WHAT YOU WILL DO: Extract every line of the data below that contains the word "midpoint".
════════════════
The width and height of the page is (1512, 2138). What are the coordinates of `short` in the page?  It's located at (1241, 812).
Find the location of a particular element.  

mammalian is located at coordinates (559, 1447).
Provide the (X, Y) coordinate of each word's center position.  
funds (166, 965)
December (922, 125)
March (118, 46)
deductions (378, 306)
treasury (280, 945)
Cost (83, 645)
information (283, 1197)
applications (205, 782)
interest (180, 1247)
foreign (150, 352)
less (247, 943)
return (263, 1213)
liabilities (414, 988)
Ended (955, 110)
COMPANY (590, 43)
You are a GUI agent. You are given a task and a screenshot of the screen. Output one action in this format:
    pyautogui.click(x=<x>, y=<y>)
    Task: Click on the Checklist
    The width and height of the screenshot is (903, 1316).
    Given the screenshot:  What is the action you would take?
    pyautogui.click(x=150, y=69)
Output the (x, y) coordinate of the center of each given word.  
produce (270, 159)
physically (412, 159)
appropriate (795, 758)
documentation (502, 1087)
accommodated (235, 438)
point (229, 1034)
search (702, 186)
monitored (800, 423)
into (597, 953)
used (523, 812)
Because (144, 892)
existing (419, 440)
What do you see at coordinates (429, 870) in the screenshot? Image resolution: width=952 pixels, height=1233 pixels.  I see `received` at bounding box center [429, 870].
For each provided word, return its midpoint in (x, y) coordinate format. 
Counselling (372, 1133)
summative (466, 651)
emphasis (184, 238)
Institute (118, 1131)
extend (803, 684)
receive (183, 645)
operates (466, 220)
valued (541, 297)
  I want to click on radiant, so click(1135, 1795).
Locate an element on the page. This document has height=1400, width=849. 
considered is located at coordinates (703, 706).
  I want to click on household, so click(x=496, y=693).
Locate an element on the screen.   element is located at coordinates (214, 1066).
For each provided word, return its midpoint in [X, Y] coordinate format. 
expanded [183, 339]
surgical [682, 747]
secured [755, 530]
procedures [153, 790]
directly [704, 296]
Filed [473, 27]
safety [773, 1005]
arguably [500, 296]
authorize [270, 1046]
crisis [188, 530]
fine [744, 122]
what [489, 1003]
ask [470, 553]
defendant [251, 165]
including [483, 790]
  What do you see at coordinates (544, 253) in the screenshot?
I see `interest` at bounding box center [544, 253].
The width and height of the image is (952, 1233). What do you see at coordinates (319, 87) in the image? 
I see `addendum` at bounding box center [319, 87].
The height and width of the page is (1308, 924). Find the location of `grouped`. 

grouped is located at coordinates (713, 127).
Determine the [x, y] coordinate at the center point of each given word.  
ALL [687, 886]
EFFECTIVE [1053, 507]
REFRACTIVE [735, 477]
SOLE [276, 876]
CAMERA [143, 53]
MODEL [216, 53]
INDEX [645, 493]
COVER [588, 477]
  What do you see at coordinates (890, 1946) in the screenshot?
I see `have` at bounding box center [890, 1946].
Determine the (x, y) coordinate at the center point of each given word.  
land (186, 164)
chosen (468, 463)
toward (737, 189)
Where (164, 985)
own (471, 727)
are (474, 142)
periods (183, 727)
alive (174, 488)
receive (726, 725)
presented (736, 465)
════════════════
TASK RESULT:
For each provided word, return its midpoint in (x, y) coordinate format. 
For each provided word, return its midpoint in [X, Y] coordinate format. 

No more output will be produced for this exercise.